Supply Chain Stress to Reflect in Earnings Over Next Few Quarters: Raunak Onkar
Markets are currently moving between two forces: sentiment and fundamentals. Global disruptions are creating uncertainty. According to Raunak Onkar of PPFAS Mutual Fund, these disruptions will likely show up in company earnings over the next few quarters. Investors should prepare for some volatility in financial results.
Onkar explains that while long-term growth expectations remain intact, short-term pressures are building. Supply chain issues are a key concern. These problems are not new, but they are persisting longer than many expected. This means companies may report weaker numbers in the near term.

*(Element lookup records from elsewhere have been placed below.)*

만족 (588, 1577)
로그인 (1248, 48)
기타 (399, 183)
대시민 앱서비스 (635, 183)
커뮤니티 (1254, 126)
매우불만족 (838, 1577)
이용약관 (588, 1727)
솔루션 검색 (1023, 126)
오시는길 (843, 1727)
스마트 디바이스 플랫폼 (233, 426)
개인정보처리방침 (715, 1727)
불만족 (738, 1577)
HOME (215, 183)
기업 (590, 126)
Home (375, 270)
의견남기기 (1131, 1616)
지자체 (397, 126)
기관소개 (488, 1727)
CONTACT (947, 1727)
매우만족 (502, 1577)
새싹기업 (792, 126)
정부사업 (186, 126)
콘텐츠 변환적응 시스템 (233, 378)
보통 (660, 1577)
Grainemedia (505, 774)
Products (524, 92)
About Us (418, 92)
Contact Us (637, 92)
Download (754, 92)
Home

What Is Causing the Supply Chain Stress?
Several factors are putting pressure on global supply chains. Geopolitical tensions, rising input costs, and logistical bottlenecks are all playing a role. For example, shipping delays and higher freight costs are squeezing margins for many businesses. Raw material prices remain elevated, adding to the strain.
These issues are not limited to one sector. Manufacturing, consumer goods, and even technology companies are feeling the heat. When supply chains get disrupted, production slows down. This leads to lower sales and higher costs. Over time, these effects show up in quarterly earnings reports.
Impact on Near-Term Earnings
Onkar warns that the next few quarters could be challenging. Companies may report lower profits or miss market expectations. This is not a sign of long-term weakness. Instead, it reflects temporary disruptions. Investors should not panic when they see weaker numbers.
For example, a car manufacturer might struggle to get microchips. This could delay production and reduce sales. Similarly, a clothing brand might face higher shipping costs, cutting into its profit margins. These are supply chain problems, not fundamental business failures.
Long-Term Optimism in Key Sectors
Despite these short-term issues, Onkar remains positive on the structural trajectory of two sectors: financial services and technology. He believes these areas have strong long-term growth potential. The current disruptions do not change the bigger picture.
Financial services are benefiting from rising credit demand and digital adoption. Banks and insurance companies are well-positioned for growth. Technology, meanwhile, continues to drive innovation across industries. Even with concerns about artificial intelligence, the sector remains a key driver of the economy.
AI Concerns Are Overblown
Some investors worry that artificial intelligence could disrupt the technology sector. Onkar suggests these concerns are overblown. AI is a tool, not a threat. It can actually create new opportunities for tech companies. For instance, AI can improve efficiency, reduce costs, and open up new markets.
The key is to focus on companies that adapt well. Those that embrace AI will likely thrive. Those that ignore it may fall behind. But overall, the technology sector has a bright future. Short-term supply chain stress does not change that.
What Should Investors Do?
Onkar advises investors to stay calm and think long-term. Short-term earnings volatility is normal. It does not mean the economy is in trouble. Instead, it is a natural part of the business cycle. Investors should focus on companies with strong fundamentals and good management.
Diversification is also important. Spreading investments across different sectors can reduce risk. For example, holding both financial services and technology stocks can provide balance. This way, if one sector faces headwinds, the other may perform well.
Conclusion
Supply chain stress will likely affect earnings over the next few quarters. But this is a temporary issue, not a long-term problem. Raunak Onkar of PPFAS Mutual Fund remains optimistic about financial services and technology. Investors should keep a steady hand and focus on the bigger picture. Short-term bumps are part of the journey. The key is to stay invested and trust in long-term growth.